Die satirische Rückschau 2019

Aus dem Tagesanzeiger vom 3. März: an der HSG soll ein Kulturwandel stattfinden. Prorektor Schmid betont: „Wir meinen das sehr ernst“. Die letzten zwei Wochen (!) hätten schon viel verändert, meint er, und führt einen Brief, ein neues Spesenreglement, ein zusätzliches Prorektorat mit einem Accounting-Spezialisten und Mitarbeitergespräche an...man sollte sich die HSG Change-Lehrgänge mal genauer ansehen, irgendwas geht da schief.

Aus einem Zeitungsartikel über Outsourcing: „Novartis will sogar Managementstellen in globale Service-Einheiten auslagern“. Zwei Sätze später: „Auch Roche beabsichtigt, Routinearbeiten in Service-Center zu verlagern.“ Management als Routinearbeit? Ist das jetzt die Meinung des Journalisten oder die von Roche?

Sonntagszeitung 10. März: Foodbloggerin Nadja Zimmermann zeigt, wie das perfekte Food-Insta Foto gelingt. Das sind schon entscheidende Themen. Die Bevölkerung Afrikas kann es wahrscheinlich nicht erwarten, perfekte Food-Insta Fotos zu posten, sobald der flächendeckende Internetzugang da ist.

Im Mai verzichtet Nethanyahu auf einen Krieg, weil er sonst den European Song Contest absagen muss. Vielleicht sollte man den Nahost-Friedensprozess ganz neu denken?

Aus einem Nachruf-Artikel im Mai: „zuletzt hat der Tod den grossen Kämpfer doch noch besiegt.“ Als wäre ein anderer Ausgang möglich gewesen…Sterben als Kampf? Ich möchte das mal anders haben.

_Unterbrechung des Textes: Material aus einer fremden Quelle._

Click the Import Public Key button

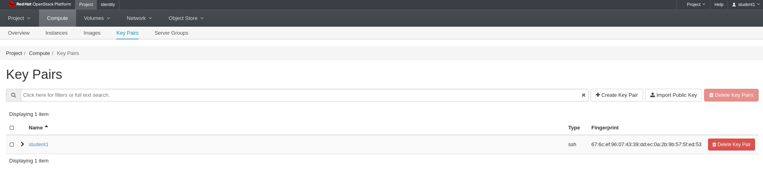click(x=673, y=95)
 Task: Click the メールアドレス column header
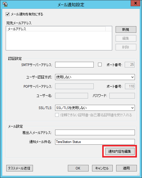click(56, 29)
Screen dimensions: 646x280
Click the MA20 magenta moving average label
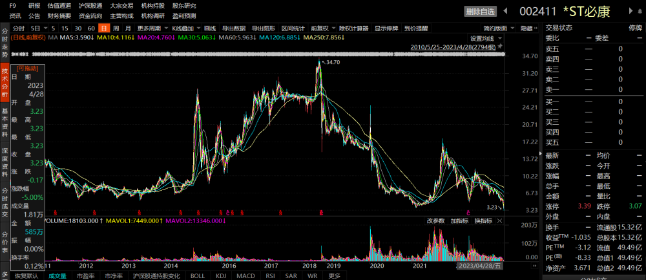coord(156,38)
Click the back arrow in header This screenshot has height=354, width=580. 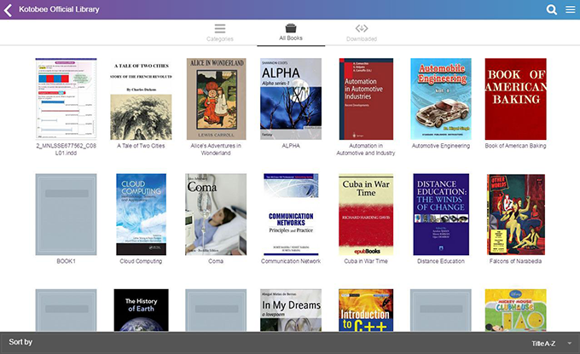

Vorschlag aus der Ratgeberwelt für „einfache Fitnessübungen, die Sie im Alltag machen können“: zum Beispiel Einkaufstaschen zum Balancieren nutzen....wundern Sie sich nicht, wenn Ihr Chef beim nächsten Mitarbeitergespräch ständig aufsteht und sich wieder hinsetzt und mit der Mineralwasser-Petflasche seinen Bizeps stimuliert, während Sie über Verbesserungsvorschläge reden.

Im November dann die Debatte um das Anordnungsmodell für Psychotherapie: CVP und FDP bestreiten die Unterversorgung – das ist unter uns gesagt noch dümmer als den Klimawandel zu bestreiten. Die SVP findet, dass Psychotherapie sowieso nie von der Kasse bezahlt werden sollte. Aber sie findet ja auch, dass Arbeitslose selbst schuld sind. Wir sind wirklich noch nirgends mit dem Respekt vor psychischen Erkrankungen.

Aus meiner Lieblingskategorie „viel Lärm um nichts“: Da erscheint ein neues Buch mit dem Titel „New Work Hacks“ (Betonung auf „new“), alle mit superhippen Namen natürlich. Daraus ein paar Beispiele.

  • Retrospektiven: Teammeetings, in denen Arbeitsprozesse und deren Ergebnisse reflektiert werden, um sich kontinuierlich zu verbessern. Sensationell, noch nie dagewesen.
  • „week of learning“: dabei wird das vorhandene Wissen im Unternehmen eine Woche lang intensiv ausgetauscht und geteilt. Und die übrigen einundfünfzig Wochen? Ich habe da meine Zweifel...
  • Team Bootstrapping: „Dabei können sich alle in der Auseinandersetzung und Erarbeitung besser kennenlernen, was letztlich viel Zeit im Nachhinein spart.“ Bahnbrechend, das alles, oder?

Aus einem Bericht über den neuen McLaren: „Kraftstrotzende Sportwagen fristen in Zeiten weltweiter Umweltdiskussionen ein immer schwereres Dasein. McLaren hat die Zeichen der Zeit erkannt...“. Weiter unten im Text: „Die 620 PS aus dem V8-Doppelturbo-Mittelmotor sorgen für vehementen Vortrieb...Im mit feinstem Alcantara ausgeschlagenen Cockpit...“ Gut erkannt, die Zeichen der Zeit...

17. November in der Sonntagszeitung: ein Coach schreibt über den Umgang mit ignoranten Chefs und das Verhalten in macht- und positionsbezogenen Systemen. Mein Tipp: wenn Sie in einer Umgebung arbeiten, in der Sie seine Tipps brauchen: kündigen Sie, Sie befinden sich auf einem sinkenden Schiff.

In diesem Sinn: tun Sie das Richtige. Alles Gute fürs neue Jahr!